La decisione di convertire il monastero in museo è stata ufficializzata ieri da un tribunale egiziano, che ha concluso una vicenda giuridica in atto da tempo che vedeva opposti i religiosi allo Stato egiziano. Una “aggressione”, raccontano le fonti, iniziata durante gli anni al potere dei Fratelli musulmani e proseguita anche dopo la loro caduta “attraverso pressioni giudiziarie e attacchi” volti a imporne la chiusura. La proprietà del monastero e di tutti i suoi beni è trasferita nelle mani dello Stato e i monaci devono lasciare la struttura, che rimarrà inaccessibile in futuro. “E possono rimanere nel monastero per adempiere ai loro doveri religiosi solo fino a quando il nuovo proprietario, lo Stato egiziano, lo permetterà” conclude la nota.

In passato il governo di Atene ha sostenuto la lotta dei monaci, col premier Mītsotakīs che ha sollevato la questione ai massimi livelli, sollecitando ripetutamente il presidente al-Sisi a intervenire a favore dei monaci.

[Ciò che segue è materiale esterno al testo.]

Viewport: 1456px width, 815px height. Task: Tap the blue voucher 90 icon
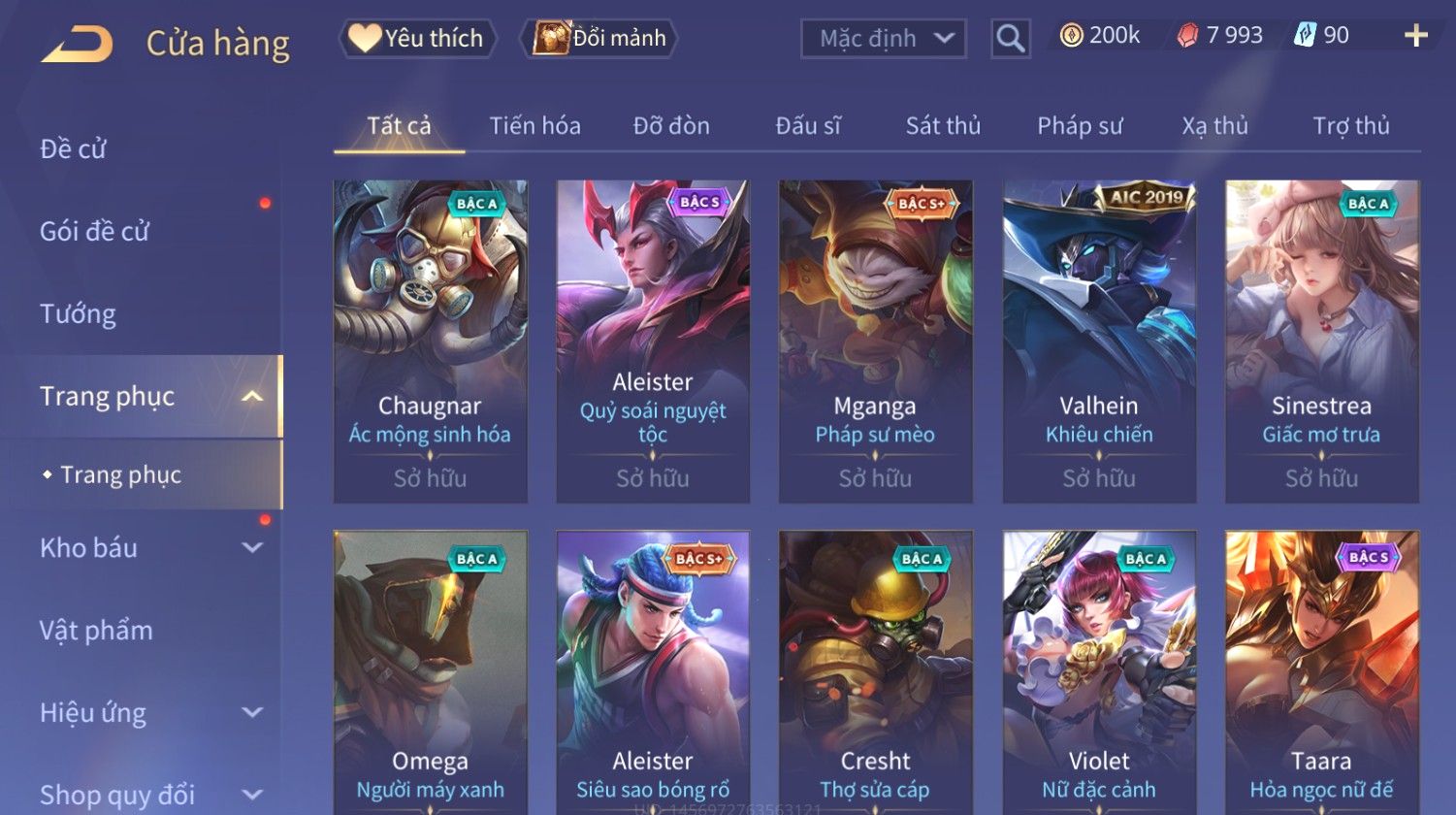point(1305,36)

L’ultimo incontro è di inizio maggio, quando nelle dichiarazioni congiunte al termine del faccia a faccia il primo ministro greco e il presidente egiziano hanno sottolineato esplicitamente “la necessità di preservare il carattere del monastero”. Tuttavia, nonostante le indicazioni che l’Egitto, una nazione amica e alleata, avrebbe rettificato l’ingiustizia - come pubblicamente promesso dal capo dello Stato - la sentenza del tribunale ha ribaltato le aspettative. E ha sollevato interrogativi sulle intenzioni del Cairo, che sembrano seguire le orme degli estremisti

“Nel maggio 2023 - ricorda l’arcivescovo Elpidoforo - ho avuto il profondo onore di guidare un pellegrinaggio di greci americani in questo luogo sacro. Insieme, abbiamo venerato la Cappella del Roveto Ardente, siamo saliti sul Monte Sinai e ci siamo impegnati con la comunità monastica che ha preservato questo faro di spiritualità attraverso i secoli. La nostra visita ha riaffermato il ruolo del monastero come monumento vivente alla fede e alla resilienza”. “Le recenti azioni giudiziarie che minacciano di confiscare le proprietà del monastero e di interrompere la sua missione spirituale sono profondamente preoccupanti. Tali misure - conclude - non solo violano le libertà religiose, ma mettono anche in pericolo un sito di immensa importanza storica e culturale. È indispensabile che il governo egiziano onori i suoi precedenti impegni per proteggerne l’autonomia e il patrimonio”.